Debo decir, señora, que ya es tiempo de cambiarnos el trato.
De rozarnos un poco más al saludarnos, digamos, más de cerca,
ausentes que sus hijos y los míos,
esos algo más que indiferentes,
no aprecien ni sospechen que me aferro a
su blusa al decir ‘hola’,
y usted sonríe al callar que le ha gustado.
O que aguarda más que una caricia al paso,
al desgaire, ternura pasajera de algún desconocido,
sino un apriete más audaz y sustantivo que le brinde mi mano,
un toque anunciación,
no que le augure el reino de los cielos; ¿para qué tanto?
pero al menos le convoque tibieza debajo de su falda
en mitad del salón, y sin testigos.
Porque usted y yo, señora, en este instante,
defendemos la vida como pocos, al desprender
botones tras la piel intocada de su torso anhelante,
y sus caricias de camisa abierta al vello de mi pecho.
Sí, lo sabemos, somos grandes
si contamos los años y algún nieto,
pero los labios saben recorrer por donde
y diestros son los dedos contra mi cinturón y su corpiño.

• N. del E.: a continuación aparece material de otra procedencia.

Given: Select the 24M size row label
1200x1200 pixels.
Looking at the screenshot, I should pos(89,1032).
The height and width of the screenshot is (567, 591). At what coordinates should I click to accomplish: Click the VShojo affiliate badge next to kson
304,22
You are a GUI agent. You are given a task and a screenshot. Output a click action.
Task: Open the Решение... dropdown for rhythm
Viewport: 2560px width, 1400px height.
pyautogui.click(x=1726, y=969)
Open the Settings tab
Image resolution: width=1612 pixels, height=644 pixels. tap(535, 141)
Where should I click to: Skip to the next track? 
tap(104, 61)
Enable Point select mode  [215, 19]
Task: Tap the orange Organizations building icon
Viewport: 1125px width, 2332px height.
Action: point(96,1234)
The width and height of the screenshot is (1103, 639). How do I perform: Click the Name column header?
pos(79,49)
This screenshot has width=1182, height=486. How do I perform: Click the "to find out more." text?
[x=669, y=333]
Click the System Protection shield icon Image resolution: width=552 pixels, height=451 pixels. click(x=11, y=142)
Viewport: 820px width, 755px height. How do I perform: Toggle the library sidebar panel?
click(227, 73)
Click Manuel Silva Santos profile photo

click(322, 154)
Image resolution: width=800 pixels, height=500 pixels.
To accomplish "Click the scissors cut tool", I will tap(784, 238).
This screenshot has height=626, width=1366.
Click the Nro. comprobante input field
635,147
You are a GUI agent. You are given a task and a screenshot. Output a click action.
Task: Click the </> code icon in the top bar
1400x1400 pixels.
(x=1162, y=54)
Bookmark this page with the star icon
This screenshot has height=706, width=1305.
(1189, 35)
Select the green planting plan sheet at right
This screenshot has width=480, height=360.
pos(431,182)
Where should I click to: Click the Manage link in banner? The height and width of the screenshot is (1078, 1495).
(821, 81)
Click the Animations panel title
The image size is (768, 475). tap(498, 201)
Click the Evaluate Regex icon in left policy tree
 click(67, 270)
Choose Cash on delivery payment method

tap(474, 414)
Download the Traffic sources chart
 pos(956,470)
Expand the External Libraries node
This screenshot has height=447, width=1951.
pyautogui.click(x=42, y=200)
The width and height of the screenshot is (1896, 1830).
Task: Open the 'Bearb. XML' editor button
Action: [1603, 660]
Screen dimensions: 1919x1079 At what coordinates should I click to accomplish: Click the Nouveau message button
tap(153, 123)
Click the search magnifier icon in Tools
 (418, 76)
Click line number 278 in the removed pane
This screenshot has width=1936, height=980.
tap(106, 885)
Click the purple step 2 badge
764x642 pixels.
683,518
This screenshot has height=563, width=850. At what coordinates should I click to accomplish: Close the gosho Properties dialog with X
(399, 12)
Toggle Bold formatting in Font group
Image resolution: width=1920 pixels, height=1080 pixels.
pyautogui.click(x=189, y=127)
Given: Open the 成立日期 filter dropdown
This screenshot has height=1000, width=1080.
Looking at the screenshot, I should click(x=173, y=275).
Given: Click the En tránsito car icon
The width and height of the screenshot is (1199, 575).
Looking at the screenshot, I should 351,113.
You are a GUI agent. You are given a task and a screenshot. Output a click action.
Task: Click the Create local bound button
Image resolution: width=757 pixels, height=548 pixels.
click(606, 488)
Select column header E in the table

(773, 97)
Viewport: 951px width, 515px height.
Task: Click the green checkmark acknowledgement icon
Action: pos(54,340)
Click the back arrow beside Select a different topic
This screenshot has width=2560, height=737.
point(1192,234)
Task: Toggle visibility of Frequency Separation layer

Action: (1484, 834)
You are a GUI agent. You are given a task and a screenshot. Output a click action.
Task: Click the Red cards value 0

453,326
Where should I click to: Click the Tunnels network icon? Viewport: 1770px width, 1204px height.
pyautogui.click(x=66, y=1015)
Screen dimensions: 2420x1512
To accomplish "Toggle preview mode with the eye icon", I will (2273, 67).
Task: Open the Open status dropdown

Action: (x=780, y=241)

Y el clima a desnudez, tan implacable y sin aviso,
ya nos tendió en la cama enteramente.
Si al fin, esto es lo cierto, nuestras bocas y manos comprendieron
que no existe el ‘demasiado tarde’
ni frases ya escuchadas de remontar pasados,
ni secretos perpetuos para siempre y por nada.
La verdad de la especie entró en nosotros,
en todos los sentidos a pleno y sudorosos,
a culminarnos juntos en el gemido mutuo
de este único cuerpo, que es el suyo y el mío
Y acaso sea el momento, mi amor, de empezar a tutearnos.